Walk-in centers may not feel comfortable quoting a price in advance, because the price can depend on treatment: Do you need lab tests, X-rays, a cast? So you might inquire: Do you take my insurance? What kind of cases do you treat? What is the charge for a basic office visit? What are your hours? What’s the charge for a cash visit for a sore throat if you’re uninsured?
Not all walk-in centers are created equal. Some are staffed by nurse practitioners, by emergency room doctors, by owner-operator doctors or by a pharmacist. Some may not take people with gynecological issues, or gaping chest wounds or broken bones. It’s worth knowing the territory to save yourself time, trouble and money.
Ask friends and neighbors for their experiences. Social media can help: in my village, we’ve got a “Moms” Facebook page where people share recommendations for gynecologists, primary-care providers and the best place to take a croupy kid on the weekend. Use those resources.
Also, beware of the rising trend toward free-standing emergency rooms, which are separate from hospitals. They present what appears to be an attractive alternative, but the word on the street is that they can be expensive.
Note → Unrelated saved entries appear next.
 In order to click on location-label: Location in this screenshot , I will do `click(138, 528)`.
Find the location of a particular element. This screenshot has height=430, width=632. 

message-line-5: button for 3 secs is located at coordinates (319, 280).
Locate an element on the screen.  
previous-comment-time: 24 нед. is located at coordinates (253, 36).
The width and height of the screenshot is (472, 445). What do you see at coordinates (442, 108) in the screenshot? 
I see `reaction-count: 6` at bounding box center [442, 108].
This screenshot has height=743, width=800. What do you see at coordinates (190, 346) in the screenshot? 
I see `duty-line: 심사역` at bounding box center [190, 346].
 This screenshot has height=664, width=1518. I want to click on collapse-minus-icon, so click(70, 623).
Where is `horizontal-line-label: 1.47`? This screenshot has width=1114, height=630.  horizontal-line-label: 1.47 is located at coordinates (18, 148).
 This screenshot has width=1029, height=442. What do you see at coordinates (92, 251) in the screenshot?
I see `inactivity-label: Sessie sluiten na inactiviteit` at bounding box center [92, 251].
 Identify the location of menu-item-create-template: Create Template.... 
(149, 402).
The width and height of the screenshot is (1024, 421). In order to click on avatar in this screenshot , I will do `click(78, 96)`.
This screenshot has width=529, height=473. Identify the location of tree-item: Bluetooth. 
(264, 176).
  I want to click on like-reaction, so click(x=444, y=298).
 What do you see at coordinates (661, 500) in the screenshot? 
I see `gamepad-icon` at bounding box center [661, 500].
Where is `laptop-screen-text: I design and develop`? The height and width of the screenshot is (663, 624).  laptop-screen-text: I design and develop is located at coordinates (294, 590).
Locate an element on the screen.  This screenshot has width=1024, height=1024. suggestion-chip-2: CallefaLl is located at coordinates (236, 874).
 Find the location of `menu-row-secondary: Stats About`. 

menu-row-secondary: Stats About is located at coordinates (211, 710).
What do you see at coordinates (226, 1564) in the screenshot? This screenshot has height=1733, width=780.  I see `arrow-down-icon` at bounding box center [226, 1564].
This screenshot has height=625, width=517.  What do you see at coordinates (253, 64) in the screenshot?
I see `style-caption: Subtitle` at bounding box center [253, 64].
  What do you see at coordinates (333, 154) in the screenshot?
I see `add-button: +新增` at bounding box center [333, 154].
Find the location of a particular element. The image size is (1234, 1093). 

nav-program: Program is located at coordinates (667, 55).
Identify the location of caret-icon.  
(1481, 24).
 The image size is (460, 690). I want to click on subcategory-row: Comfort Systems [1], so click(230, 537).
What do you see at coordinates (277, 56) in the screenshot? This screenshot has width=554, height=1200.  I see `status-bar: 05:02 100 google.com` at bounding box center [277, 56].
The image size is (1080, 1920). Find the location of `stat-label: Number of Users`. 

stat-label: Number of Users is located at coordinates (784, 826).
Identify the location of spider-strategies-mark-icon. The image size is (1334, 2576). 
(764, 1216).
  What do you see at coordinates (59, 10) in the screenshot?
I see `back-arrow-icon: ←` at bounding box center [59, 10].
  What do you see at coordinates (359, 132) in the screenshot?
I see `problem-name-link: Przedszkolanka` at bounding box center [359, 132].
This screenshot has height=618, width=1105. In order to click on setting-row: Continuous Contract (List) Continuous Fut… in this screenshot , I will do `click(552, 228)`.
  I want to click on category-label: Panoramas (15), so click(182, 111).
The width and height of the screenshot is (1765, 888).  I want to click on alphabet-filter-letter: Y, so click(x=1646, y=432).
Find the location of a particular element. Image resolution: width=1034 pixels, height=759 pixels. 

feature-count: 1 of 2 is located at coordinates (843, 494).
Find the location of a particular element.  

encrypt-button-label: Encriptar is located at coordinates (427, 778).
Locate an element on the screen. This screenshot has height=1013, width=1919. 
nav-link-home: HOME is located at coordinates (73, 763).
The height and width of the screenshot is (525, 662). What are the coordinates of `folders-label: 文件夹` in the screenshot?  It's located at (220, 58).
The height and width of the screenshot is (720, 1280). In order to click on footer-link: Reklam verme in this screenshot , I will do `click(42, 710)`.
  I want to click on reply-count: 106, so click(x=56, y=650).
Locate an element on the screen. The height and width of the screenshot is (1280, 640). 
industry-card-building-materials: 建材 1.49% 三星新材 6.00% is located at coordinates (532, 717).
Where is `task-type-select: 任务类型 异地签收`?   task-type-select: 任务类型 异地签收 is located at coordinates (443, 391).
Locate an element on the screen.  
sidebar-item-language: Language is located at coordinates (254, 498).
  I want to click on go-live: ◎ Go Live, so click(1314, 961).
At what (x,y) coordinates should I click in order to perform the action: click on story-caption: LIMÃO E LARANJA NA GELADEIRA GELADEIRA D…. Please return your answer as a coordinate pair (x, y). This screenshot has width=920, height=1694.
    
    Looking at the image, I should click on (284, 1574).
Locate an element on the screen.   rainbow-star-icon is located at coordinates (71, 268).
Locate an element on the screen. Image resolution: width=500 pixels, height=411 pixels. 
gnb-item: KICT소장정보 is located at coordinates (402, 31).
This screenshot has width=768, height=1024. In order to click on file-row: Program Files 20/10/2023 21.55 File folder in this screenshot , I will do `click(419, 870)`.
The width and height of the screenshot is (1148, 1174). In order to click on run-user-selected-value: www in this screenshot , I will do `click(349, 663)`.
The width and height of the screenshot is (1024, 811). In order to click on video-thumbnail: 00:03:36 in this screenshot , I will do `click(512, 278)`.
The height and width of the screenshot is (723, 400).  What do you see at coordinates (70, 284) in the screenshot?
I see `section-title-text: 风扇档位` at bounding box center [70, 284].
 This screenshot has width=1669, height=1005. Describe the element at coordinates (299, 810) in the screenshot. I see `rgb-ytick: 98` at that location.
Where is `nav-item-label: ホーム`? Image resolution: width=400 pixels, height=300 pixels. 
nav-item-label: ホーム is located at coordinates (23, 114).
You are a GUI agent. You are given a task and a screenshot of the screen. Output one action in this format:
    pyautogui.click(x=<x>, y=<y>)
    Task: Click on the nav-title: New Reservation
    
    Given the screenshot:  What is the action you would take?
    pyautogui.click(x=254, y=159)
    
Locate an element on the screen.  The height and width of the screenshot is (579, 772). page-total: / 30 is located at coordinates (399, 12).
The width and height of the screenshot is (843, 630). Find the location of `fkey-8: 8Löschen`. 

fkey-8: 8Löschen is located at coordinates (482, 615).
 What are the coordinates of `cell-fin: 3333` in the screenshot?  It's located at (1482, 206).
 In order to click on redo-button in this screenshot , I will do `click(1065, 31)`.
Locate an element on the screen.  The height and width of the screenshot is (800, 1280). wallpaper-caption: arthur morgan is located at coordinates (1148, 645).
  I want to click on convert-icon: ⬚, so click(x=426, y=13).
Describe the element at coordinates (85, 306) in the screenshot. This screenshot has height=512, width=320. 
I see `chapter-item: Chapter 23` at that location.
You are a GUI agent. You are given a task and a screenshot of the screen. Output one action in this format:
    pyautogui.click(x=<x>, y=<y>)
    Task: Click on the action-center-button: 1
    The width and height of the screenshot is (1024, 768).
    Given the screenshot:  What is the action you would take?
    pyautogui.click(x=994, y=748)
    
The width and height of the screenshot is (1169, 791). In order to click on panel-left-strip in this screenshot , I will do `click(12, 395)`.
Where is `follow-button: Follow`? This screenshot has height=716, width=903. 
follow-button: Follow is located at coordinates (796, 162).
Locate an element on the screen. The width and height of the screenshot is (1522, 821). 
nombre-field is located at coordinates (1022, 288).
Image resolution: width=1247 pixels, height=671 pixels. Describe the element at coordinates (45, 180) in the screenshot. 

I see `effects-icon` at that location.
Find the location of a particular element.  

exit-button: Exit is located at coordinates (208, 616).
And if you’re in an emergency situation and still able to ask, do yourself a favor: Make sure that all the providers you see are participating providers. We hear a lot about people who receive bills telling them that they were at an in-network hospital with an in-network doctor and in-network pathology, but the anesthesiologist was out of network and therefore the bill blows back on them. Insist that you want an in-network provider.
How much will that cost? Always ask.